MATERIAL PROVIDED:
= Beginning of Section =

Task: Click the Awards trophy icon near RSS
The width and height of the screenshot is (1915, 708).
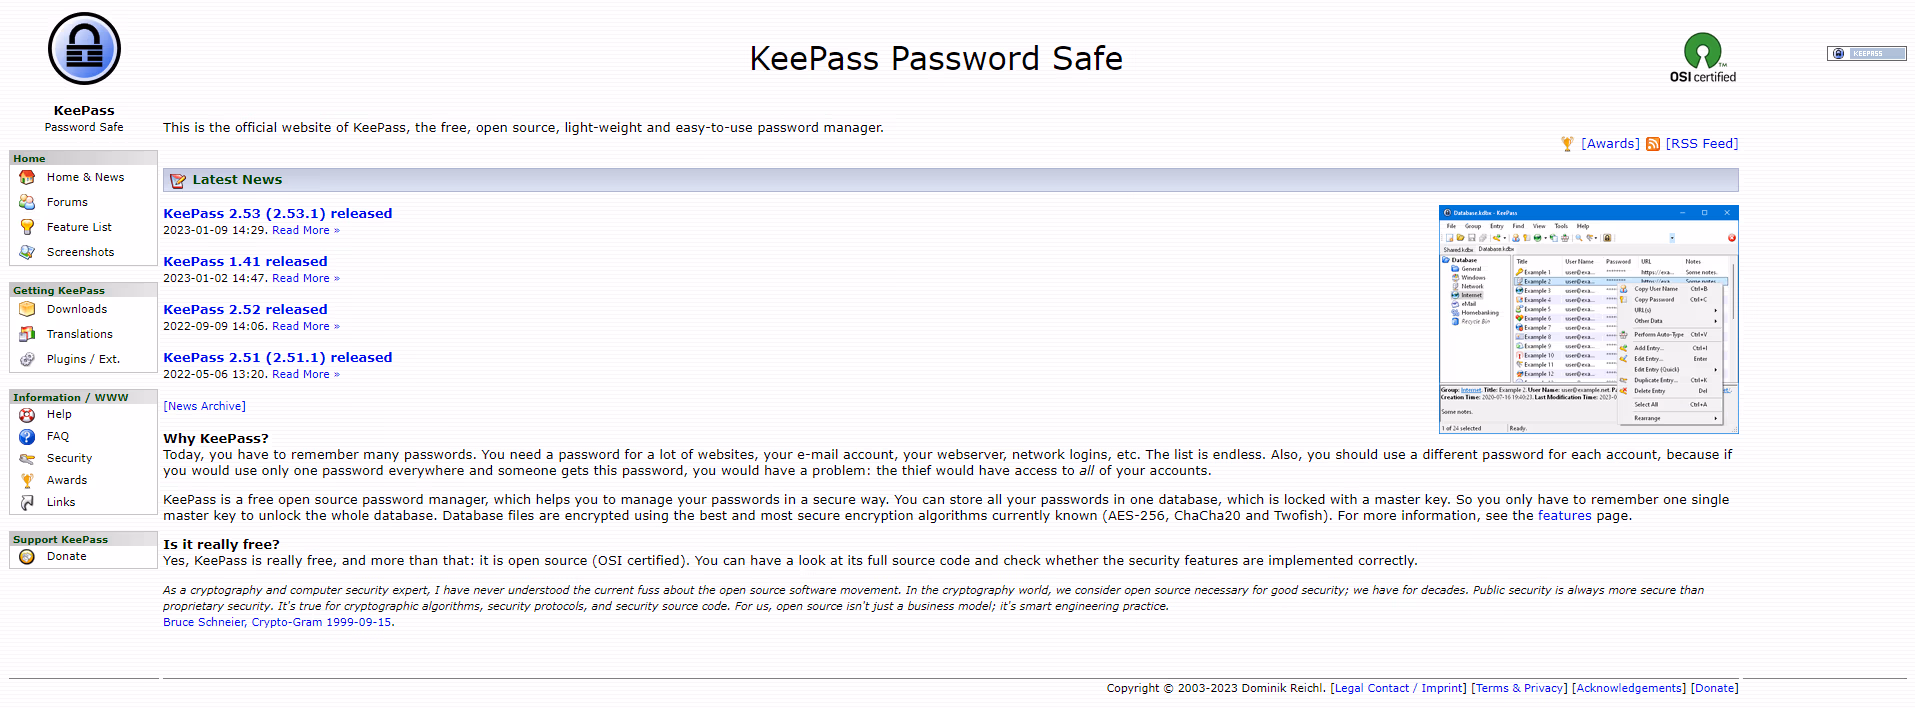Action: (1567, 144)
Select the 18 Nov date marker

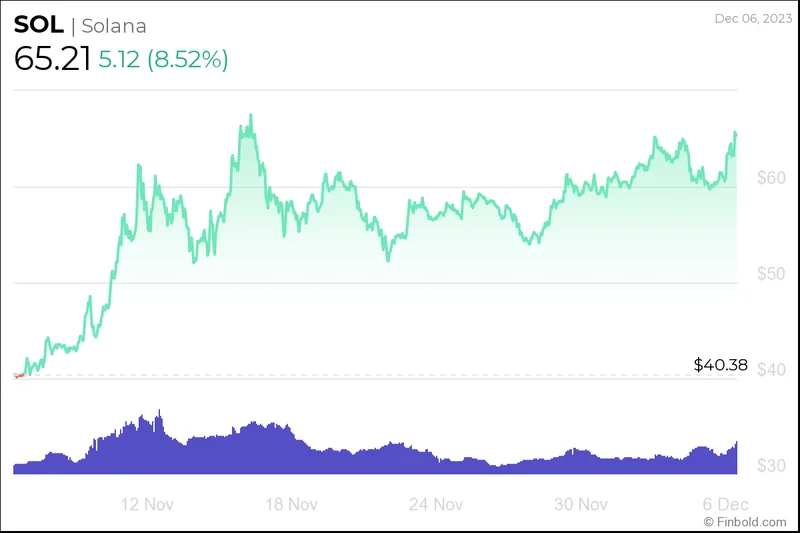click(289, 503)
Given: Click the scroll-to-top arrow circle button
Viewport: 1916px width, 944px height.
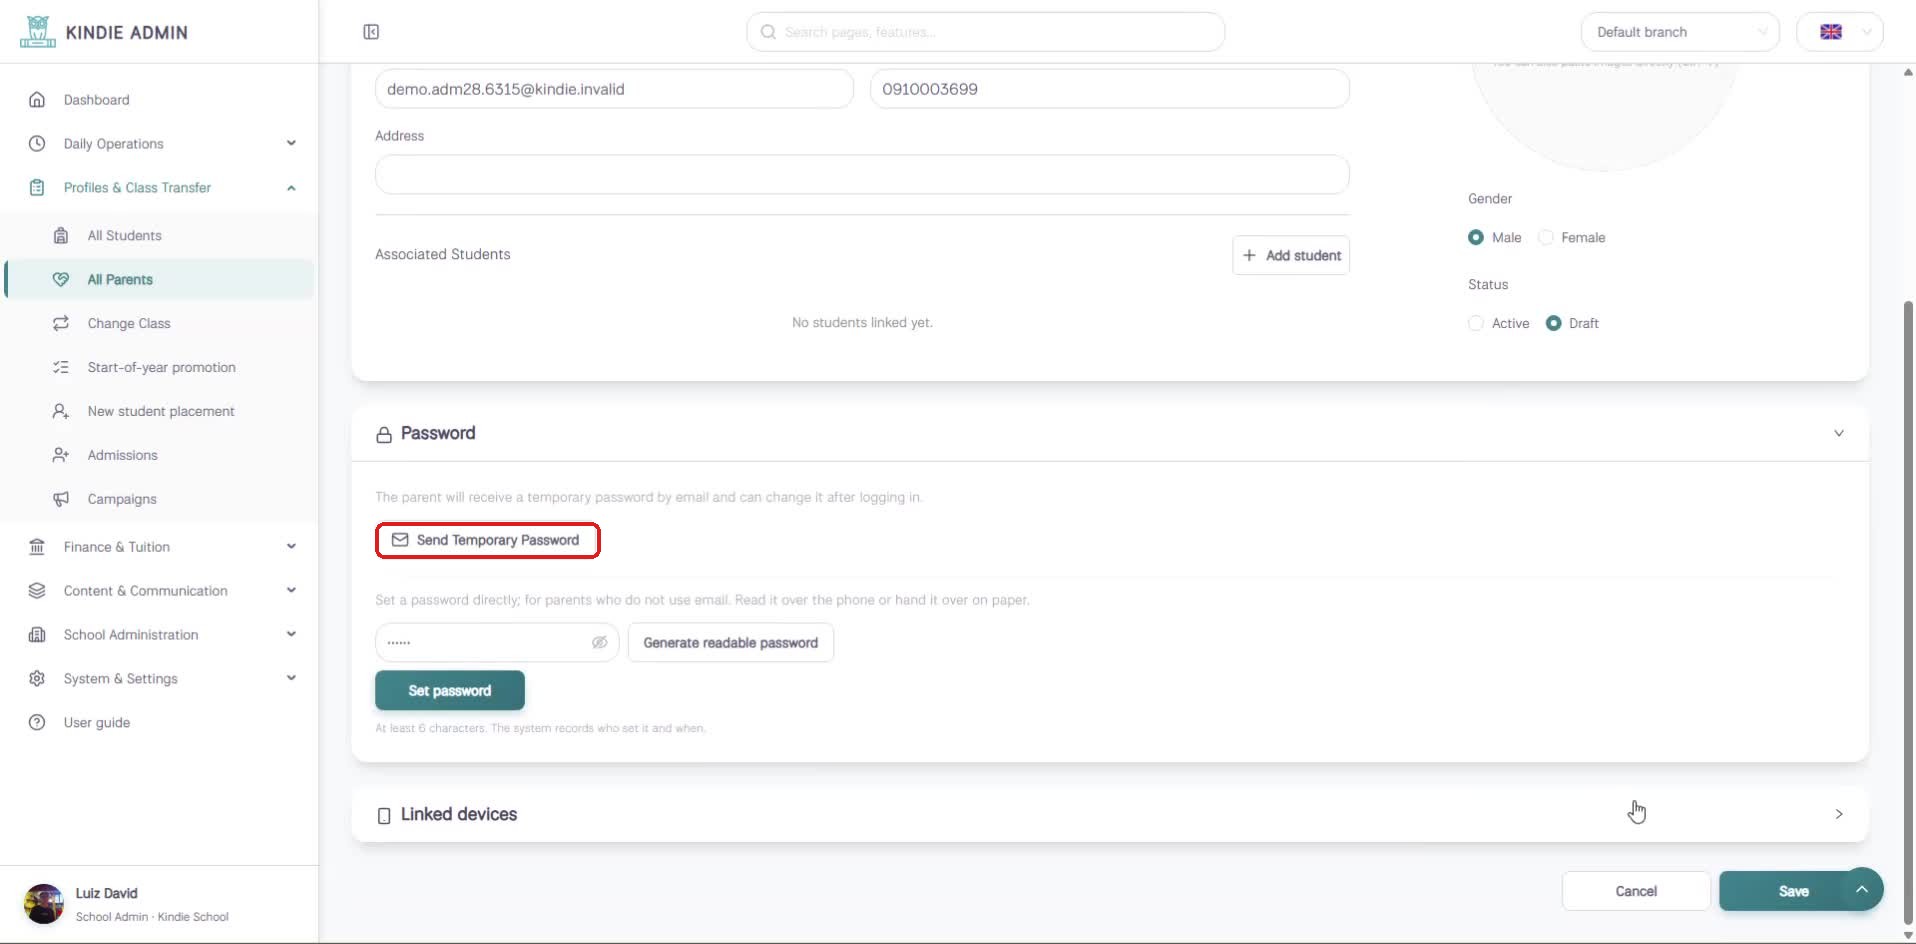Looking at the screenshot, I should [1862, 889].
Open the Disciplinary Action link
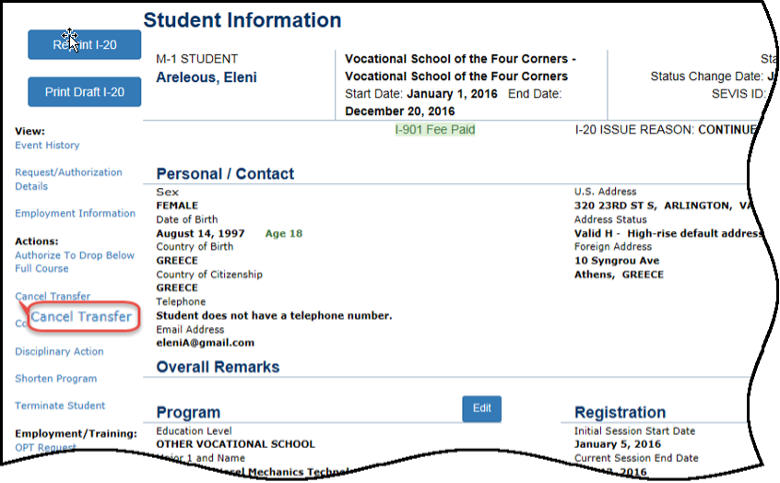 pyautogui.click(x=59, y=352)
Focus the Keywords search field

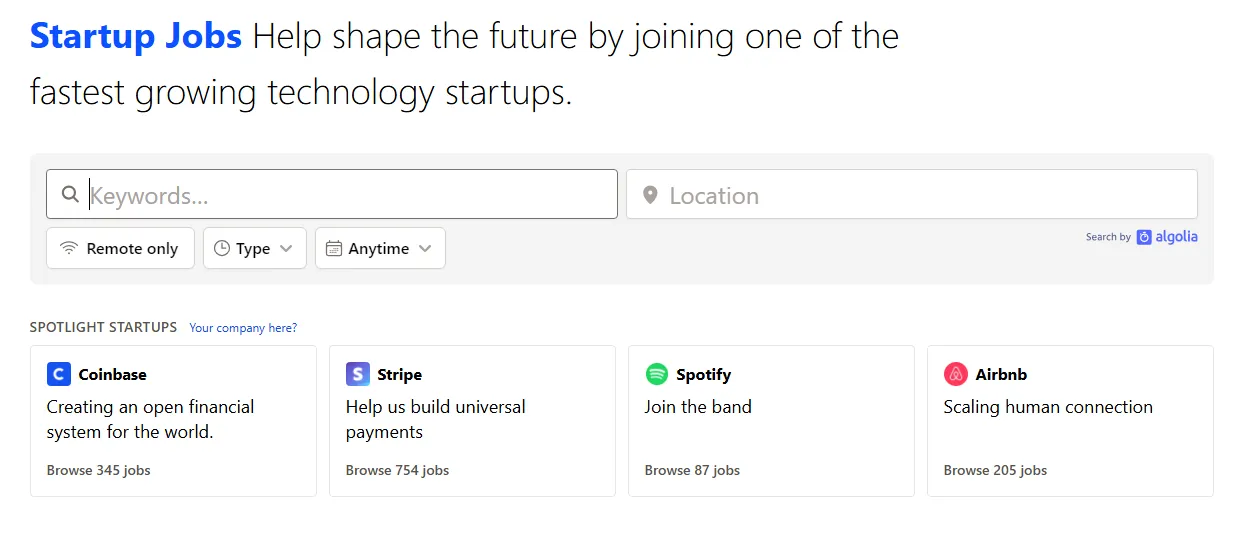332,194
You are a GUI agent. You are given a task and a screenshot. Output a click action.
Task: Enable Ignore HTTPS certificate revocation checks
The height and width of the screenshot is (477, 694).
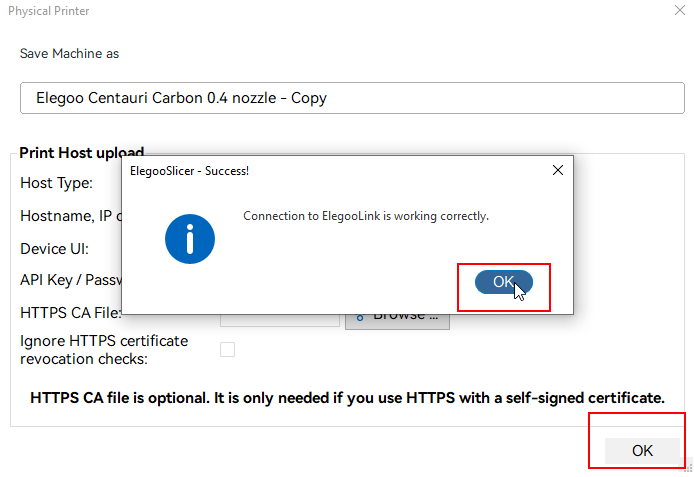(228, 349)
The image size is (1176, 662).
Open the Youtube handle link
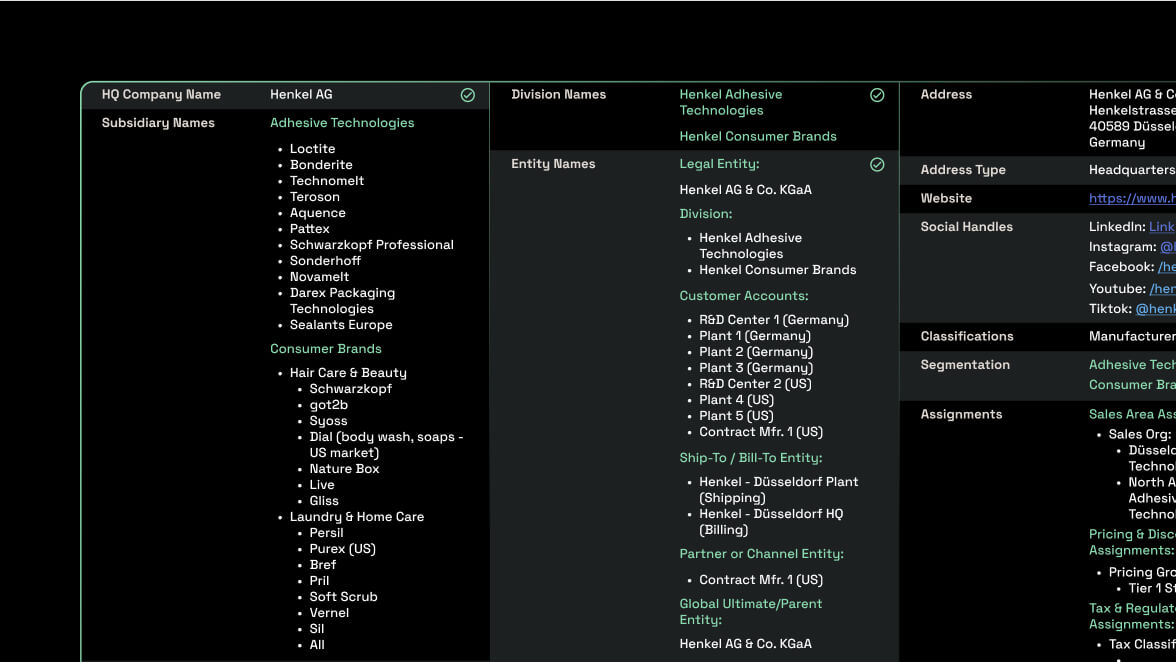pyautogui.click(x=1162, y=289)
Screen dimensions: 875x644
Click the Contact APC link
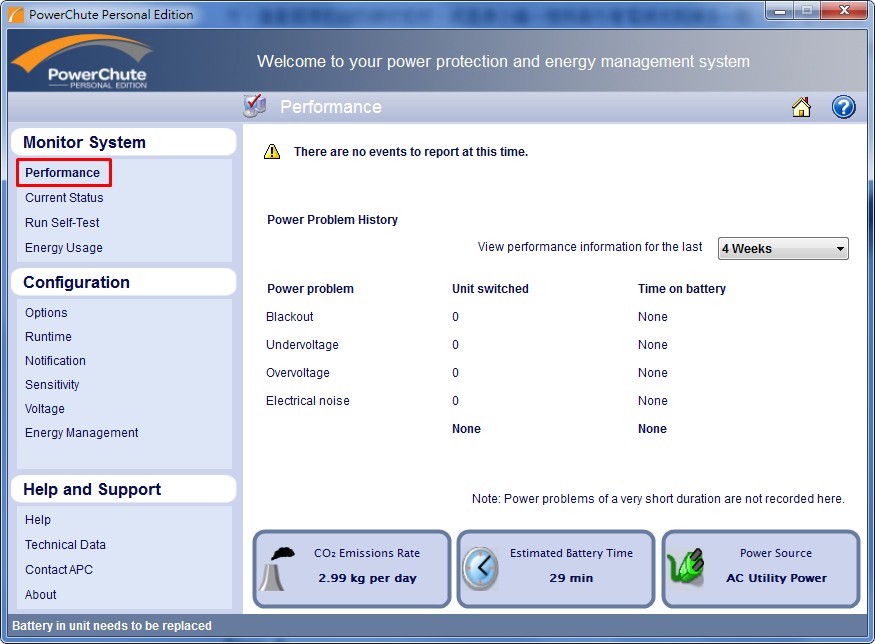click(59, 570)
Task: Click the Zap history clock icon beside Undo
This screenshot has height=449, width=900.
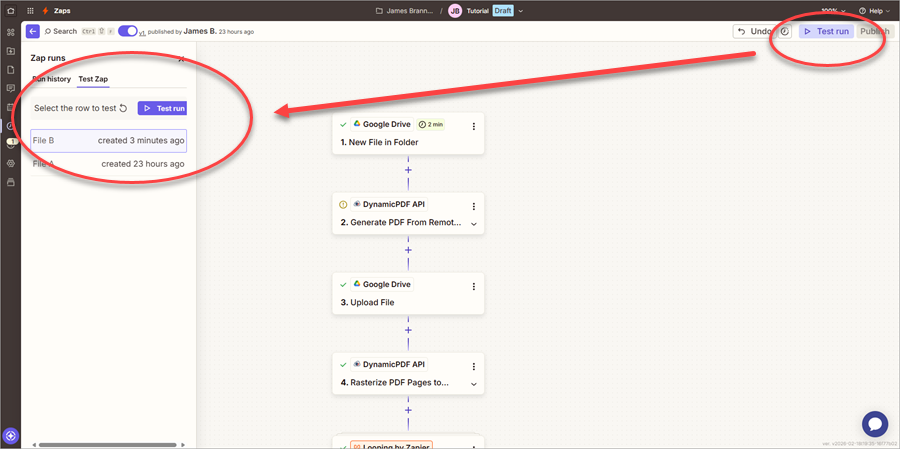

= End of Section =

EXERCISE PROMPT: The material is to be reproduced verbatim, and no picture may appear in the copy.

EXPECTED OUTPUT:
Task: Click the Awards trophy icon near RSS
The width and height of the screenshot is (1915, 708).
Action: (1567, 144)
Select the 18 Nov date marker

click(289, 503)
Given: Click the scroll-to-top arrow circle button
Viewport: 1916px width, 944px height.
Looking at the screenshot, I should [1862, 889].
Open the Disciplinary Action link
 pyautogui.click(x=59, y=352)
Focus the Keywords search field

332,194
You are a GUI agent. You are given a task and a screenshot. Output a click action.
Task: Enable Ignore HTTPS certificate revocation checks
The height and width of the screenshot is (477, 694).
(228, 349)
The image size is (1176, 662).
Open the Youtube handle link
pyautogui.click(x=1162, y=289)
Screen dimensions: 875x644
Click the Contact APC link
click(59, 570)
Task: Click the Zap history clock icon beside Undo
This screenshot has height=449, width=900.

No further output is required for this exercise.